GENEVA -- Fiat's chief executive reiterated on Tuesday the automaker was keeping all its options open in the search for industrial allies, after it dissolved a 5-year partnership General Motors last month.
GM paid Fiat $2 billion in February to annul a put option that could have forced it to buy loss-mired Fiat Auto, where the Italian group is trying to slash costs.
"Now the field is completely open. After having solved the problems with GM, the future is ours," Sergio Marchionne, CEO of the Fiat group and the car division, told reporters on the sidelines of the Geneva car show.

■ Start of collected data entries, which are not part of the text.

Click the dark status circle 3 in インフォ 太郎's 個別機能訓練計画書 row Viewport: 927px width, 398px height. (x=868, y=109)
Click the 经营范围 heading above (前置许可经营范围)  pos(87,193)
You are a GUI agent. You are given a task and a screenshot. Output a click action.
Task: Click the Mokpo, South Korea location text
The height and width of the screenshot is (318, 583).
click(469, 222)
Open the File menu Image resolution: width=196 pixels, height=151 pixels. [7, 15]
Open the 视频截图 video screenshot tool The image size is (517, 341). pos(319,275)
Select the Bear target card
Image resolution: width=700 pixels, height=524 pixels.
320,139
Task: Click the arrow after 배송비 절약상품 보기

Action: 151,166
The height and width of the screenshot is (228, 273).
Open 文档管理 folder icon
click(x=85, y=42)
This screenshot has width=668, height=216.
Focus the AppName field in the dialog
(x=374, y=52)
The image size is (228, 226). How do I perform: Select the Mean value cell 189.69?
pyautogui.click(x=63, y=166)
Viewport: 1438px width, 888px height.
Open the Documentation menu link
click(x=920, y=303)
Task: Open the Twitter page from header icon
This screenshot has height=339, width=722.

He added Fiat Auto would keep control of its underperforming Alfa Romeo brand, though it will have closer ties with Maserati.
In February, Fiat split Maserati from the Ferrari racing unit to link it more closely with sporty Alfa Romeo, in what was seen as the first step towards a Ferrari stock listing.

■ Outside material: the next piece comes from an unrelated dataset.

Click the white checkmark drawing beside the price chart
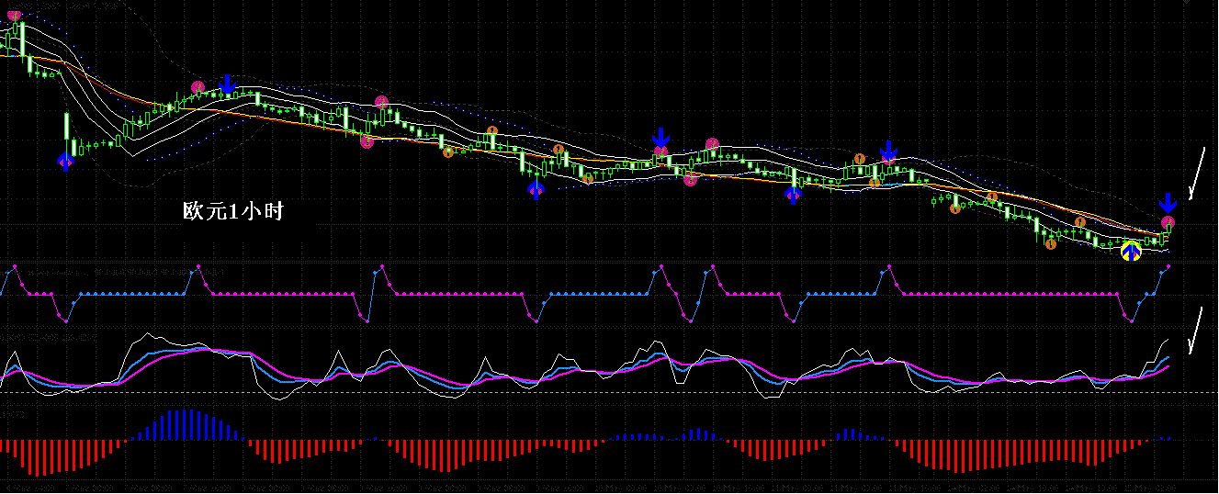This screenshot has height=494, width=1219. [x=1195, y=173]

Marchionne confirmed there were no plans for a Ferrari stock market debut in 2005.
"We'll take one year at a time. Now we're trying to finish this one in peace," he told reporters.
Separately, Fiat Partecipazioni said on Tuesday it had agreed to sell nine properties, eight in Turin, to real estate firm Beni Stabili for 204 million euros ($269 million).
Fiat initially sold the properties in 1998, then bought them back through a call option.